Housing estate in Haggerston, London

Regent Estate is a housing estate in Hackney located in the London Borough of Hackney. The estate is named in reference to the nearby Regent's Canal, which was commissioned by the Prince Regent who later became King George IV. It is adjacent to, but distinct from, the Regents Court Estate.

==Housing==
The estate comprises council housing built in the late 1970s and early 1980s and owned or by the London Borough of Hackney. The estate is a mix of terraced houses, purpose-built flats in smaller blocks, with 3 large blocks of flats on Broke Walk, Marlborough Avenue and an additional block on Brownlow Road that was included as part of the estate in 2006. As terraced houses have been sold under the right to buy scheme, this has resulted in a mixed ownership of freeholders, long leaseholders, council tenants and Housing Association tenants.

==Facilities==
The estate has three community buildings: The Regent Estate Community Centre/Hall, The Regent Estate Pensions Club/Hall and The Regent Estate Community Office. The latter is used by Hackney Homes Cleaning Services.
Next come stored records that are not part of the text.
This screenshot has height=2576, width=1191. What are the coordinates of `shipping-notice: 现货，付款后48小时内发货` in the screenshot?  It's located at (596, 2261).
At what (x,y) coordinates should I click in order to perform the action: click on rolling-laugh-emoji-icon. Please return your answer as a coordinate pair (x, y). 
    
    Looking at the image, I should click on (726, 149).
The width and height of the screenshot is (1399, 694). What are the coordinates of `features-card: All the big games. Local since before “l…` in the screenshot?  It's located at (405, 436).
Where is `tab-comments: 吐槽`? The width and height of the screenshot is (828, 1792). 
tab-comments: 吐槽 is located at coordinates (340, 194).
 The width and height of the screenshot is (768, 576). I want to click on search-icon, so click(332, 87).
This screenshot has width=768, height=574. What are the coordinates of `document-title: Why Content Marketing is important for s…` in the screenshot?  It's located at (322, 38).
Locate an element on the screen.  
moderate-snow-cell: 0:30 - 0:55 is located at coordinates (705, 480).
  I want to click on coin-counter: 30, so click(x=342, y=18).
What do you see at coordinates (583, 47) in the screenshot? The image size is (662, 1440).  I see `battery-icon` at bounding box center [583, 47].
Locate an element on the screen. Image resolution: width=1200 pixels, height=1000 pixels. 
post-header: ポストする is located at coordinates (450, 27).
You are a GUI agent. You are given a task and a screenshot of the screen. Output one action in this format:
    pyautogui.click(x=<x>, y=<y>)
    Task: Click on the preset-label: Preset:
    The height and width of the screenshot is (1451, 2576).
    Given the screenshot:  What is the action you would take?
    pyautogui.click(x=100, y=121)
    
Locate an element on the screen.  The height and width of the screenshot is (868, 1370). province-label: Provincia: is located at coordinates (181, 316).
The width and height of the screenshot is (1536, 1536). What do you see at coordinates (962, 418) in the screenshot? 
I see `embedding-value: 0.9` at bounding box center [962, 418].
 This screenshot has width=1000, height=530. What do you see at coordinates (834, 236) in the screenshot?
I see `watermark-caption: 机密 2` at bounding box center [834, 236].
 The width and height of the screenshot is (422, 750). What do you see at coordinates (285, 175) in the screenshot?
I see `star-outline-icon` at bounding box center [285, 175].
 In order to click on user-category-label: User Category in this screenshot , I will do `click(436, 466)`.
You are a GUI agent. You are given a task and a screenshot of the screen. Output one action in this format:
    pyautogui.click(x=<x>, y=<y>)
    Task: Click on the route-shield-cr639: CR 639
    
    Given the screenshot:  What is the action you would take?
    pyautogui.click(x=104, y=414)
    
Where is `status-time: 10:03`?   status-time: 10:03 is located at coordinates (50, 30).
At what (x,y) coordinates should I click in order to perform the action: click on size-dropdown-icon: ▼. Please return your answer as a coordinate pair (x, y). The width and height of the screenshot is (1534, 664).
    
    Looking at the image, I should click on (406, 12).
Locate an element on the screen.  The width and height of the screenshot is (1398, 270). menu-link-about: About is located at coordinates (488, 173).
The estate is served by the Ozen Supermarket.

The estate houses the Workshop 44 gallery, based in a shop space which stood shuttered up for over a decade. After petitioning by the Tenants and Residents Association and with the help of Hackney Homes Residents Participation office, and the London Olympics Arts in Derelict Spaces funding the space was turned into a multimedia arts gallery run by Rolemop. Clear Village were then invited to perform a study for the estate and then also took over the management of the shop as Clear Villages first Small Works initiative.